Parlando dell’operato di Monchi alla Roma, una premessa è d’obbligo. In questa fase è pressoché impossibile stabilire con certezza se le sue mosse sono giuste o sbagliate. Solo il tempo ci darà un ‘giudizio’ definitivo sul suo operato, intanto però ci troviamo a commentare una presa di posizione forte, che di primo acchito piace. Monchi ha fatto ciò che nessuno alla Roma aveva il coraggio di fare, ha fatto ciò che probabilmente Sabatini doveva fare già nella scorsa estate, senza però averne la “forza”.

Pronti via, Monchi subito molto deciso: “Il futuro di Totti? C’e’ una decisione presa, un accordo chiuso da tempo fra la societa’ e Francesco per cui a fine anno smetterà di giocare e comincera’ a lavorare come dirigente della Roma. Io voglio guardare avanti e vorrei che mi affiancasse il piu’ possibile per imparare da lui cos’e’ la Roma perche’ lui e’ la Roma. Se riusciro’ a imparare anche solo l’1% di quello che Francesco sa della Roma, potro’ ritenermi soddisfatto e fortunato”. Tradotto in parole povere, Monchi fa fuori Totti in 30 secondi, senza tutte quelle manfrine dei mesi passati. Ripetiamo, non stiamo qui a sindacare, giusta o sbagliata che sia, è stata una decisione presa e non “subita” come in passato. Inoltre la decisione opposta di Sabatini nella scorsa estate ha portato solo disguidi. Un Totti non contentissimo e Spalletti che si è trovato spesso a mandare frecciate data la scomoda presenza nello spogliatoio.

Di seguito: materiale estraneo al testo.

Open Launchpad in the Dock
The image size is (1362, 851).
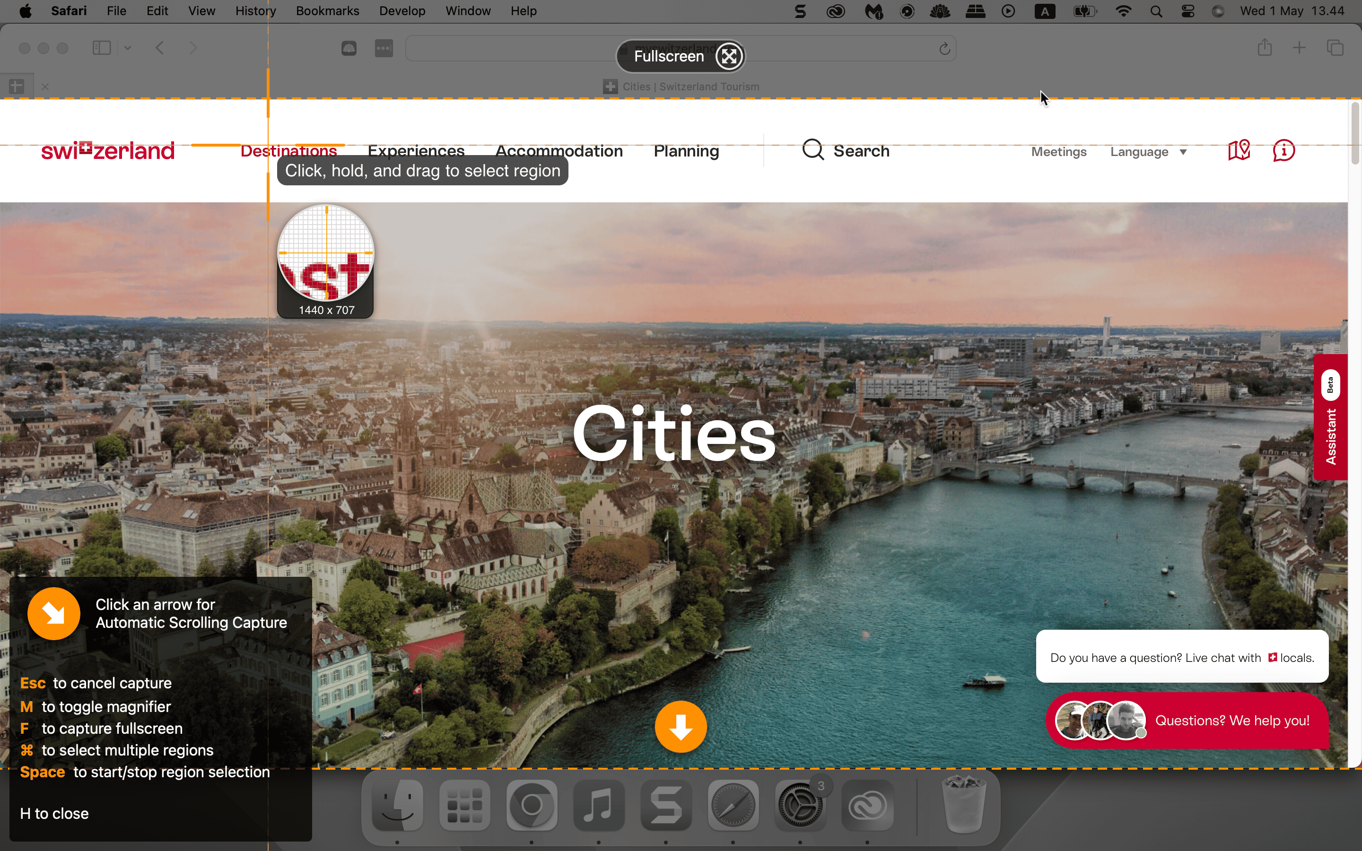(x=464, y=805)
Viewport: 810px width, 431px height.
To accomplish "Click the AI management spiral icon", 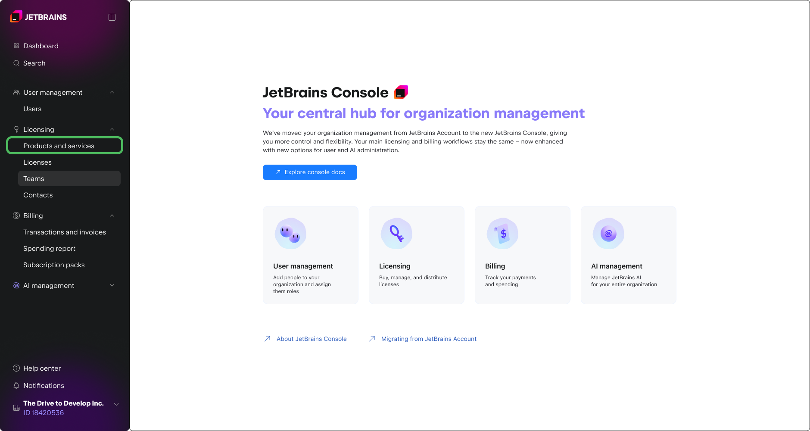I will 16,285.
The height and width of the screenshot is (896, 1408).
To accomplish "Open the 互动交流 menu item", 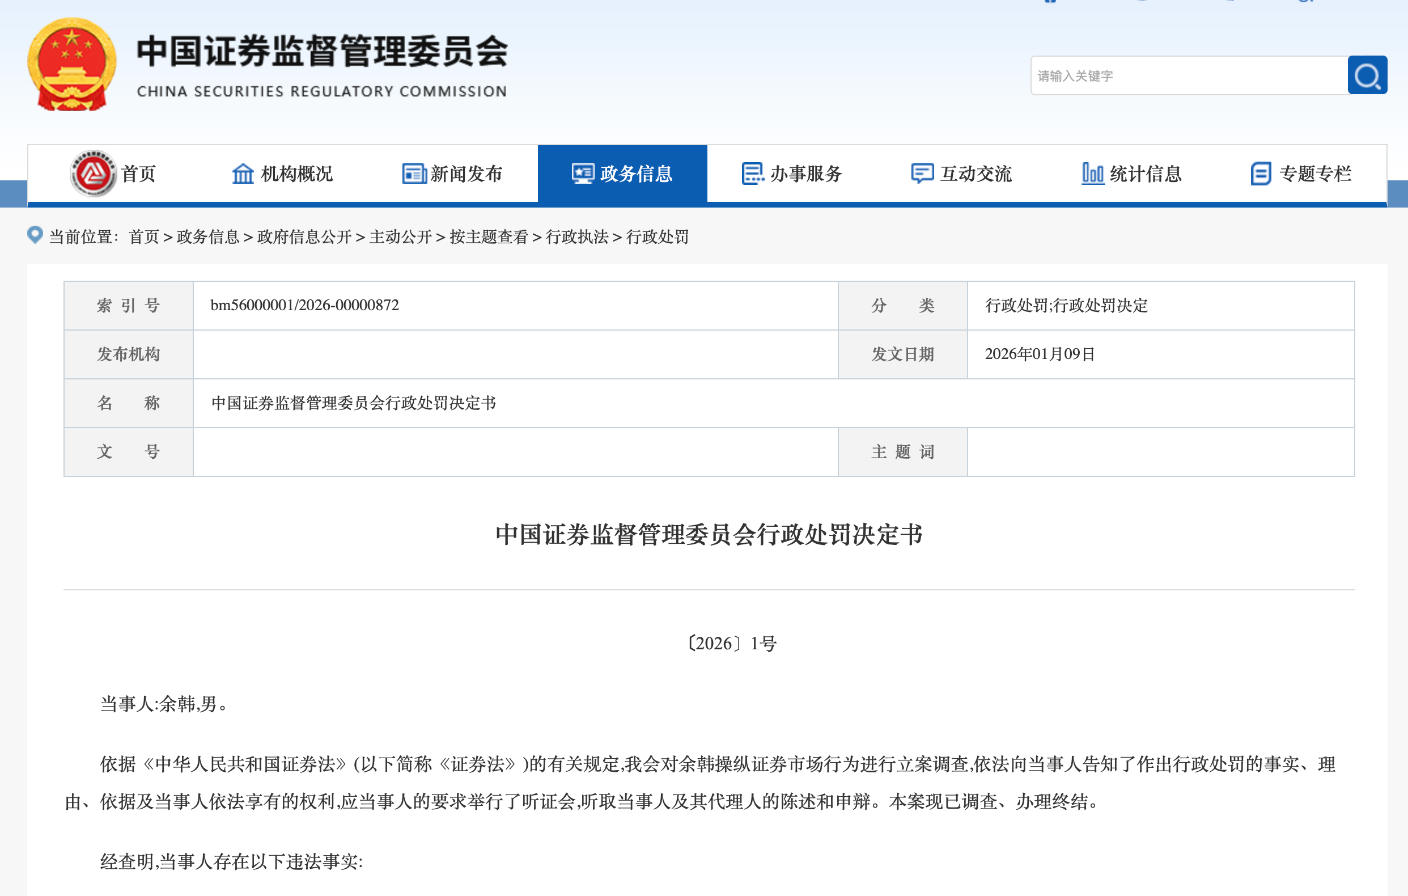I will click(x=975, y=173).
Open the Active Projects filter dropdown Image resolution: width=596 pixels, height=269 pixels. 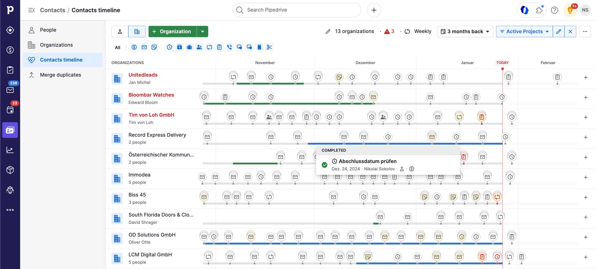[x=524, y=31]
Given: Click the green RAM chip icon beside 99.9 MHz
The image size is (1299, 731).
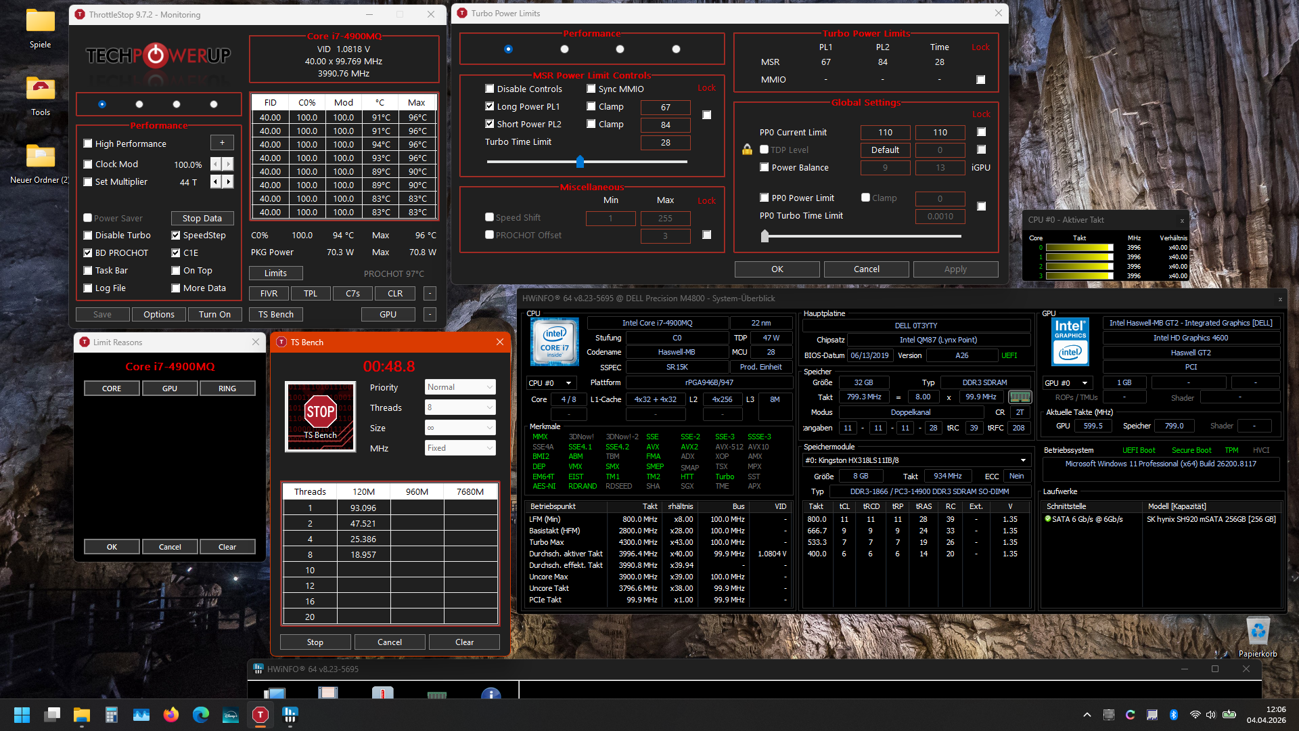Looking at the screenshot, I should [x=1020, y=397].
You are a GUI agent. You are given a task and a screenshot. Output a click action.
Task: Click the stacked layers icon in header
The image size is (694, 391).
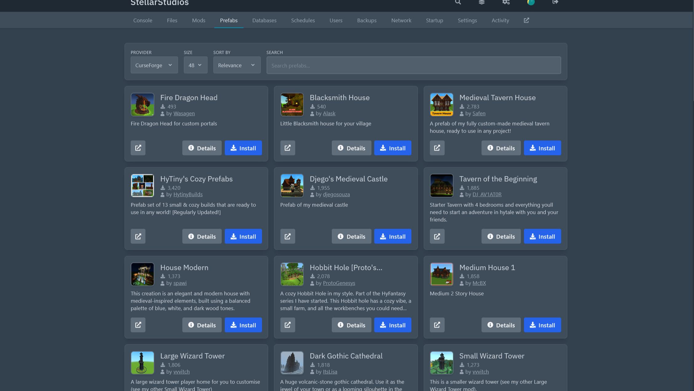[x=482, y=2]
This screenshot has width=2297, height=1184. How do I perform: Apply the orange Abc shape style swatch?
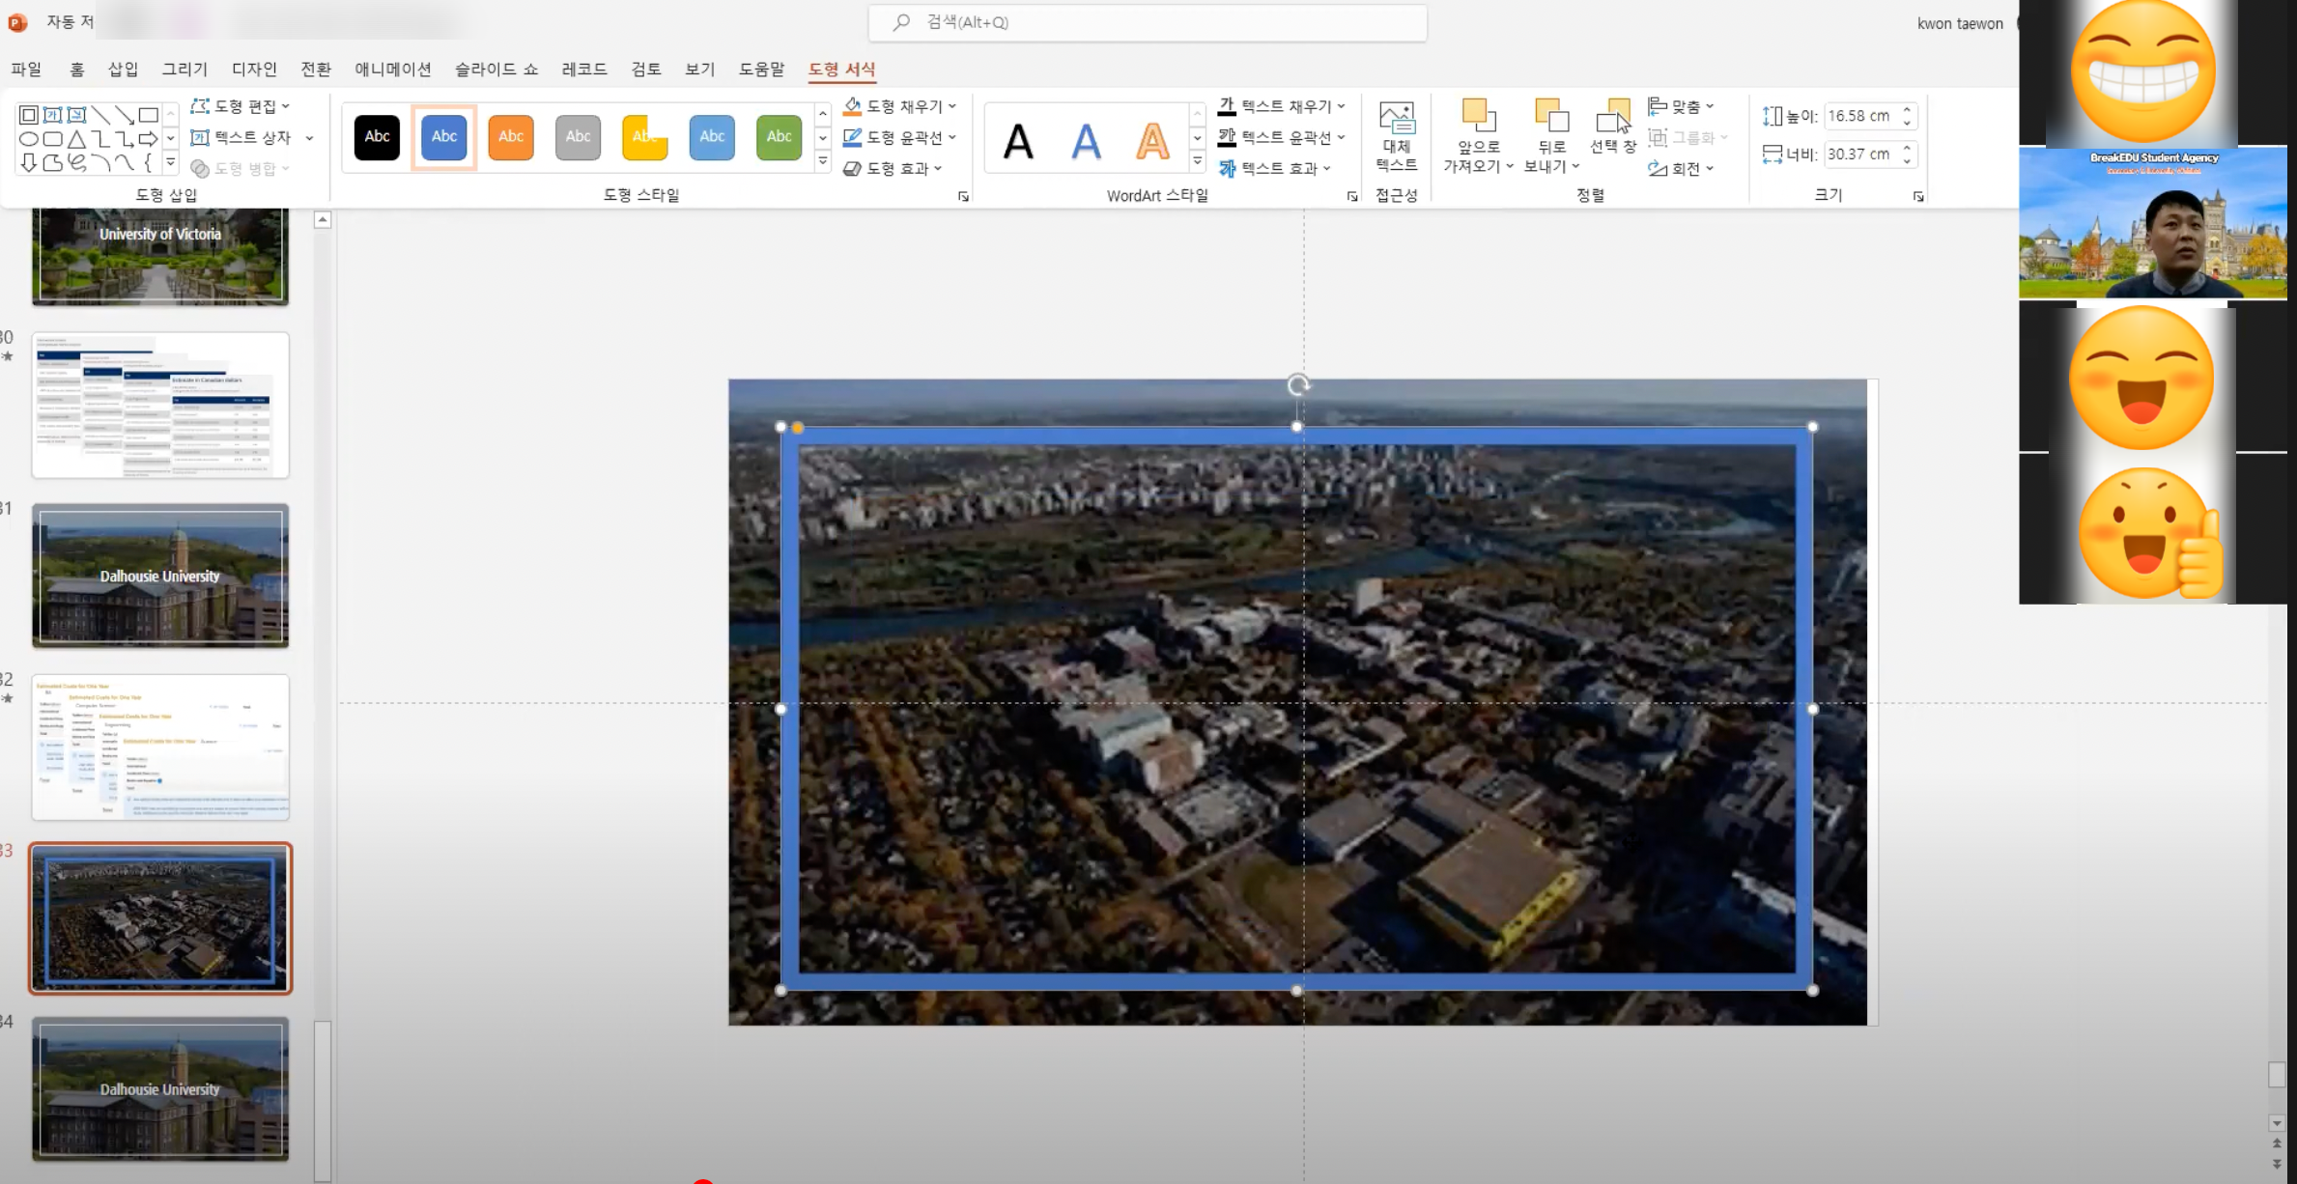coord(511,136)
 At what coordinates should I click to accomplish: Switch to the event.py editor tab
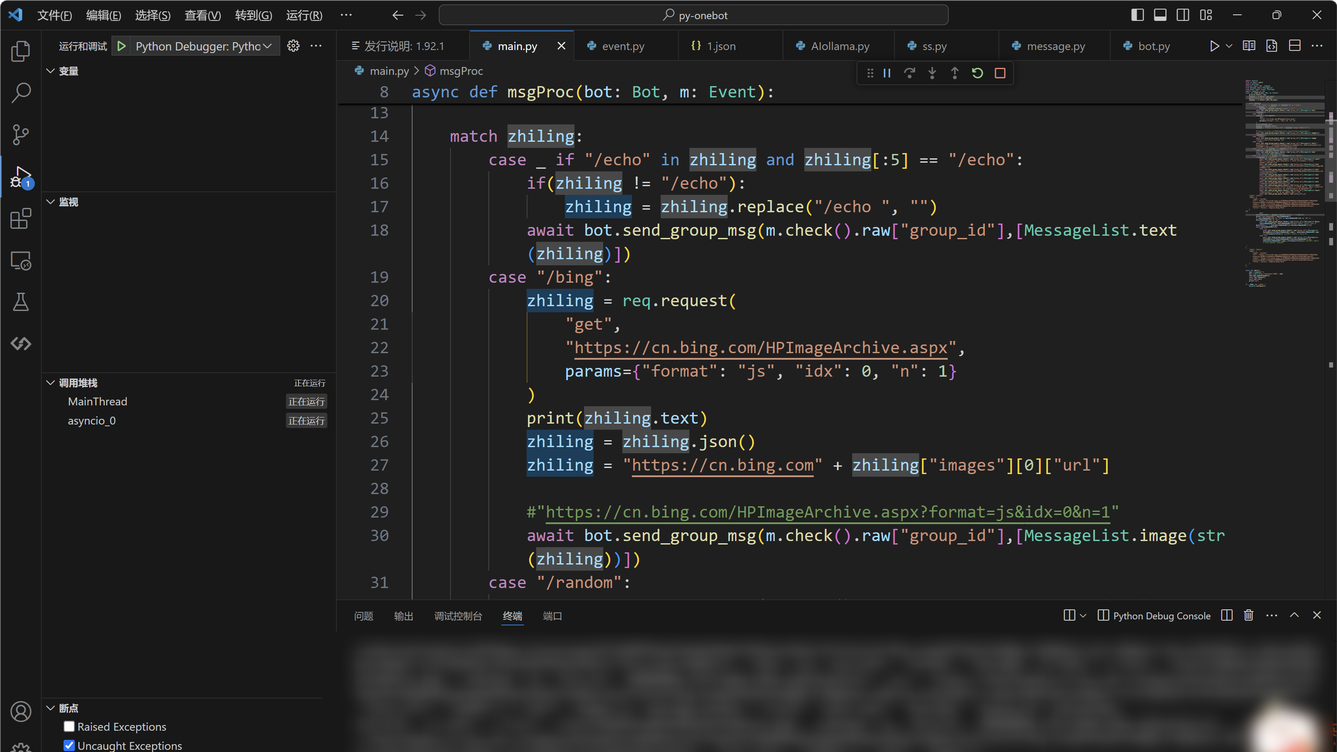tap(622, 46)
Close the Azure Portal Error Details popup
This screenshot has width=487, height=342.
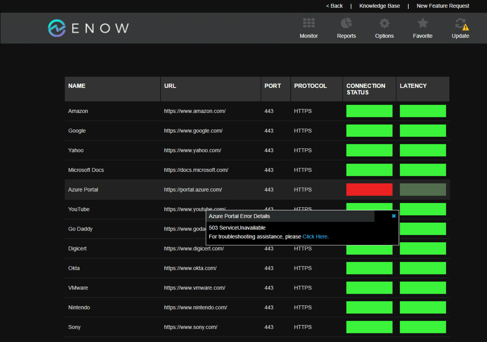click(394, 216)
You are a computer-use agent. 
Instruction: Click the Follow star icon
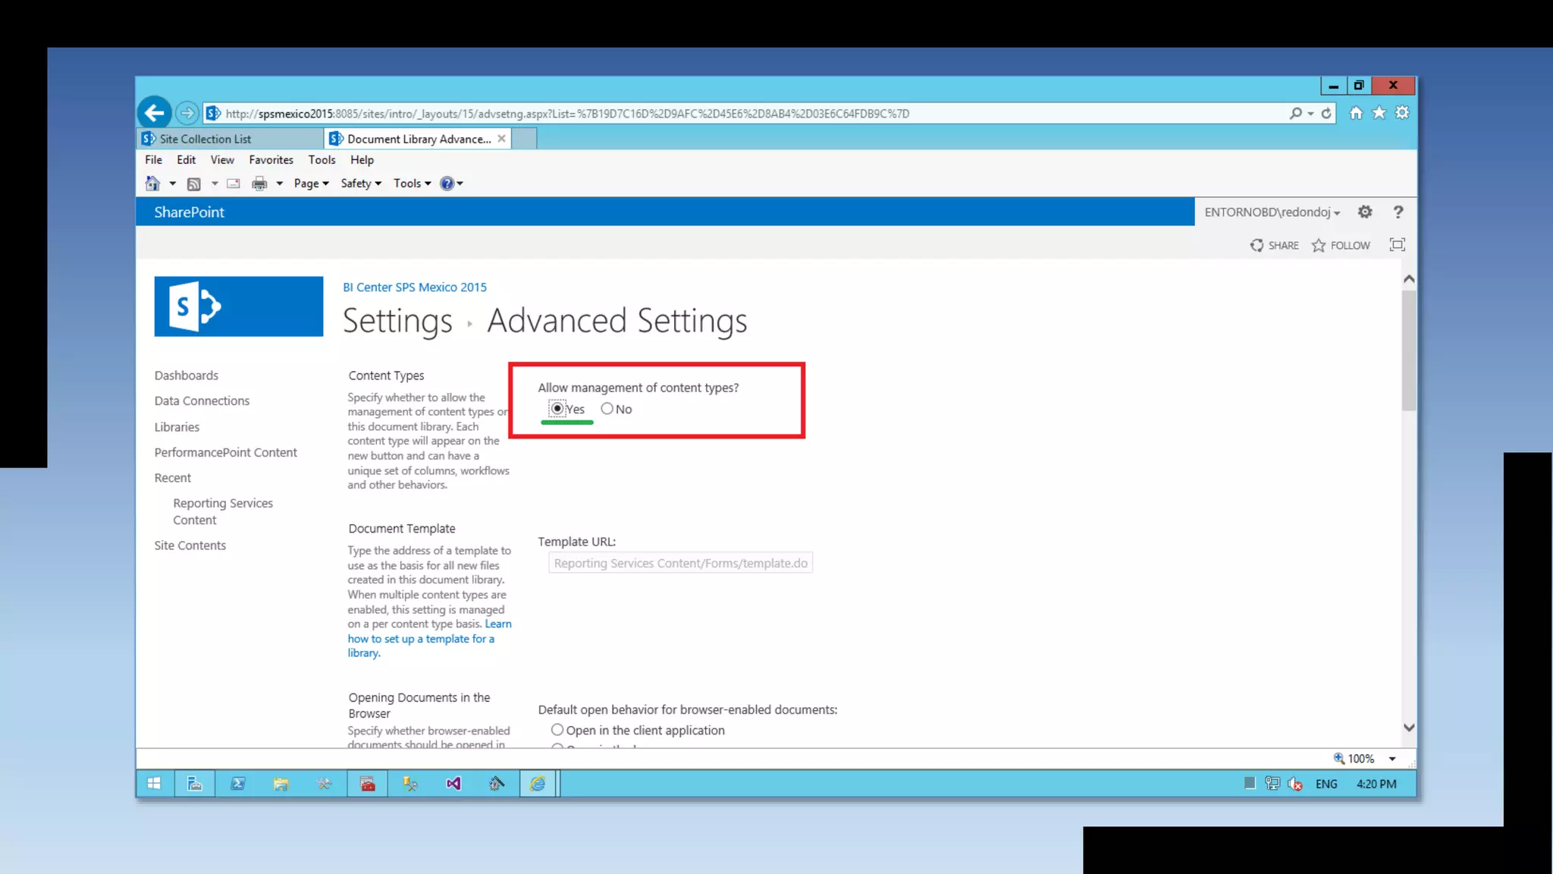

Monchi “alla Marotta” con Del Piero: grazie di tutto, ma adesso è il momento di voltare pagina. Da più parti si leggono sfoghi di tifosi ed addetti ai lavori che parlano di un Monchi irrispettoso nei confronti del capitano. Ebbene, a nostro parere rispettare Totti non vuol dire necessariamente offrirgli un rinnovo. E’ assolutamente rispettoso all’età di 40 anni offrire un posto in società. Infine anche Totti si renderà conto di come in questa annata non è riuscito a rendersi utile alla causa, probabilmente è giunto il momento di aiutare la Roma con altre vesti.